> _YOUR OBJECTIVE_:
In the commentary below on Blake's The Song of Los, rewrite the part between "(Which you can" and "2, page one-seven-five)", inclusive, substituting "engravings" for "illustrations".

> _SOURCE_:
Allen Ginsberg on William Blake’s The Song of Los continues from here
“Urizen heard them cry!/And his shudd’ring waving wings/ Went enormous above the red flames/ Of revolution./ Drawing clouds of despair thro’ the heavens/Of Europe as he went:/And his Books of brass iron & gold/Melted over the land as he flew,/Heavy-waving, howling, weeping./And he stood over Judea:/ And stay’d in his ancient place:/And stretch’d his clouds over Jerusalem..” – (taking his authority from the ancient book) – “For Adam, a mouldering skeleton…” – (Not Albion, but Adam, had become just a mouldering skeleton) -“Lay bleach’d on the garden of Eden;/And Noah as white as snow/ On the mountains of Ararat”
(Which you can see, actually, in these illustrations. It’s either Urizen or “Noah white as snow/On the mountains of Ararat.” (Song of Los, illustration 2, page one-seven-five)

> _DATA EXTRACT_:
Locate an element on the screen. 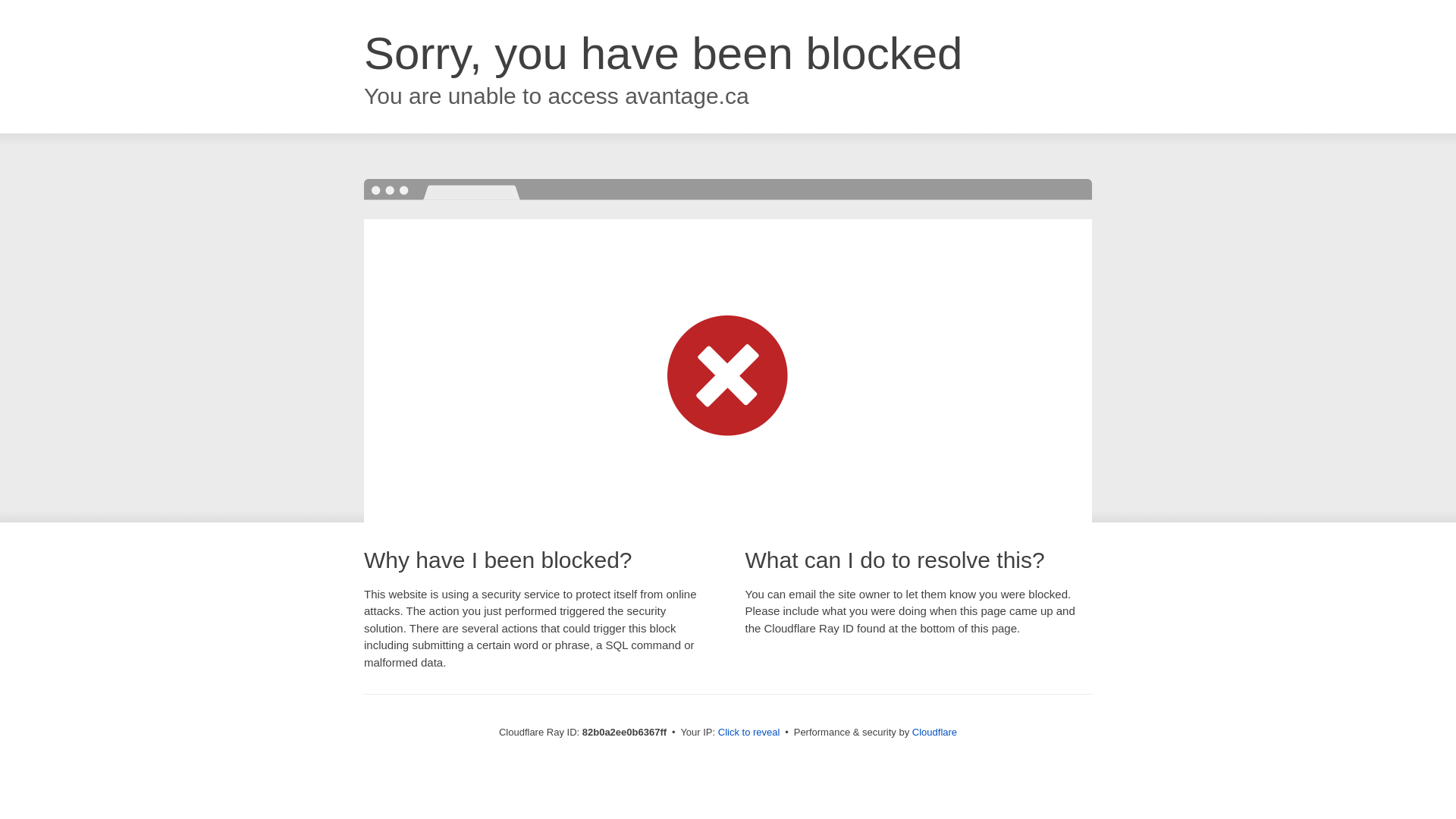  'Click to reveal' is located at coordinates (749, 731).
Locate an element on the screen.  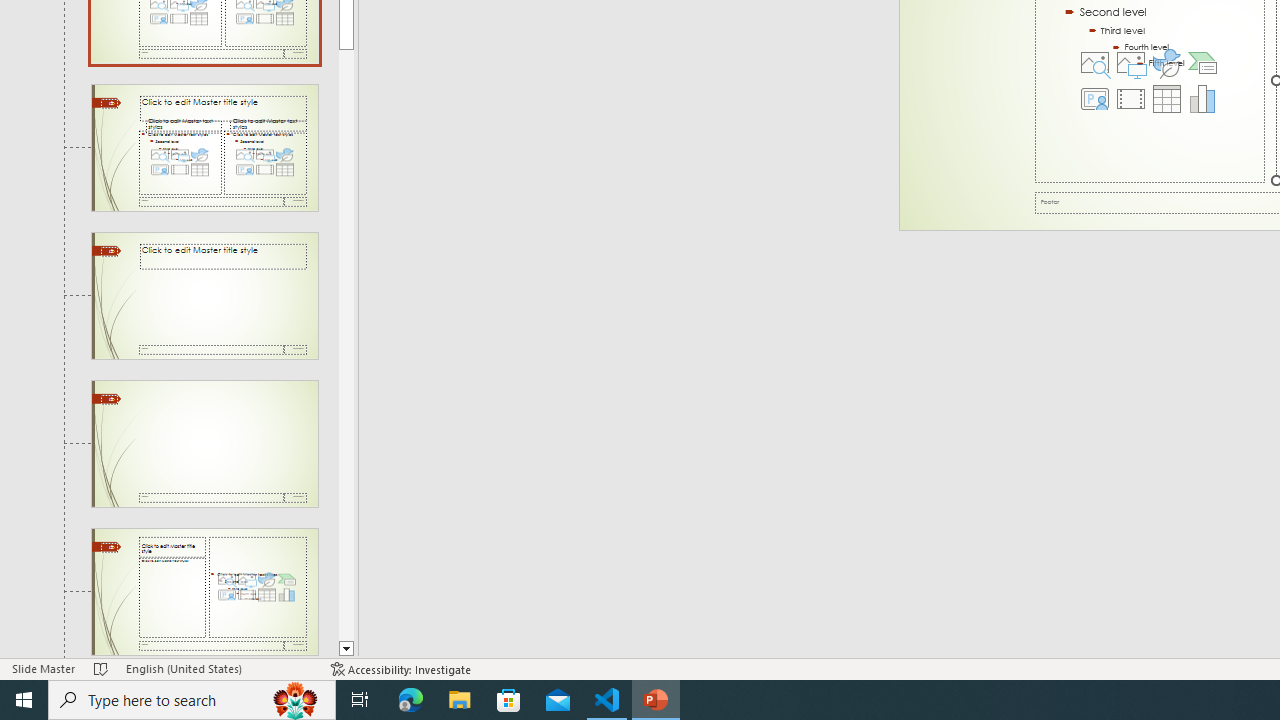
'Insert a SmartArt Graphic' is located at coordinates (1201, 61).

> _EXERCISE OUTPUT_:
(Which you can see, actually, in these engravings. It’s either Urizen or “Noah white as snow/On the mountains of Ararat.” (Song of Los, illustration 2, page one-seven-five)